• Data for analysis:
________________
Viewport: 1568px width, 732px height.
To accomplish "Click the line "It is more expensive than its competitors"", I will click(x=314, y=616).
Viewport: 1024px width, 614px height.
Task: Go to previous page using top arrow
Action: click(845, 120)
________________
Word for word, write out all of the data above.

• Result of this exercise:
Viewport: 1568px width, 732px height.
To accomplish "Click the line "It is more expensive than its competitors"", I will click(x=314, y=616).
Viewport: 1024px width, 614px height.
Task: Go to previous page using top arrow
Action: click(845, 120)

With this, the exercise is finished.